>>>>>
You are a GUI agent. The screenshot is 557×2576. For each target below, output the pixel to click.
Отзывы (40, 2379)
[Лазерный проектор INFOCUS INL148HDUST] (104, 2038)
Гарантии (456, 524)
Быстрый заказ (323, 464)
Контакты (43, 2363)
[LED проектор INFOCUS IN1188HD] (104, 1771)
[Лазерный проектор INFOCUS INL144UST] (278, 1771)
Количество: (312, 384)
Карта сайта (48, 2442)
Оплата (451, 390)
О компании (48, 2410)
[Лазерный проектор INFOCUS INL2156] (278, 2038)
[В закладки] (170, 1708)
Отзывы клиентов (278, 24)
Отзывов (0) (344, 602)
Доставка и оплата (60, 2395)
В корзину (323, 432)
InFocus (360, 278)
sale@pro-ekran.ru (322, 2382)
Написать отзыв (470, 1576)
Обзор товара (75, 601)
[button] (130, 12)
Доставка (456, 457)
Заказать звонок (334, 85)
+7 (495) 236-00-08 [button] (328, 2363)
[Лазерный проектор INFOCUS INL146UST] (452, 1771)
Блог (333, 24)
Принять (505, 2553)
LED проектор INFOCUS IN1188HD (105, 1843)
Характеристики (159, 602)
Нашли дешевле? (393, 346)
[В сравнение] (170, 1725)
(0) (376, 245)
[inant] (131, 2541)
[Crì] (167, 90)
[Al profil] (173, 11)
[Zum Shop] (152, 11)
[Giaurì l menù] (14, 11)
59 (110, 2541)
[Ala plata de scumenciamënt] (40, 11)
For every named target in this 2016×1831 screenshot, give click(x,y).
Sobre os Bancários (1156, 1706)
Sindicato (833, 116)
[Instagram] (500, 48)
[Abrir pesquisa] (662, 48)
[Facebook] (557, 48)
<<<<<
* Work to be completed *
Using the listing above, show each line holding the string "проектор".

* Solution to the problem *
[Лазерный проектор INFOCUS INL148HDUST] (104, 2038)
[LED проектор INFOCUS IN1188HD] (104, 1771)
[Лазерный проектор INFOCUS INL144UST] (278, 1771)
[Лазерный проектор INFOCUS INL2156] (278, 2038)
[Лазерный проектор INFOCUS INL146UST] (452, 1771)
LED проектор INFOCUS IN1188HD (105, 1843)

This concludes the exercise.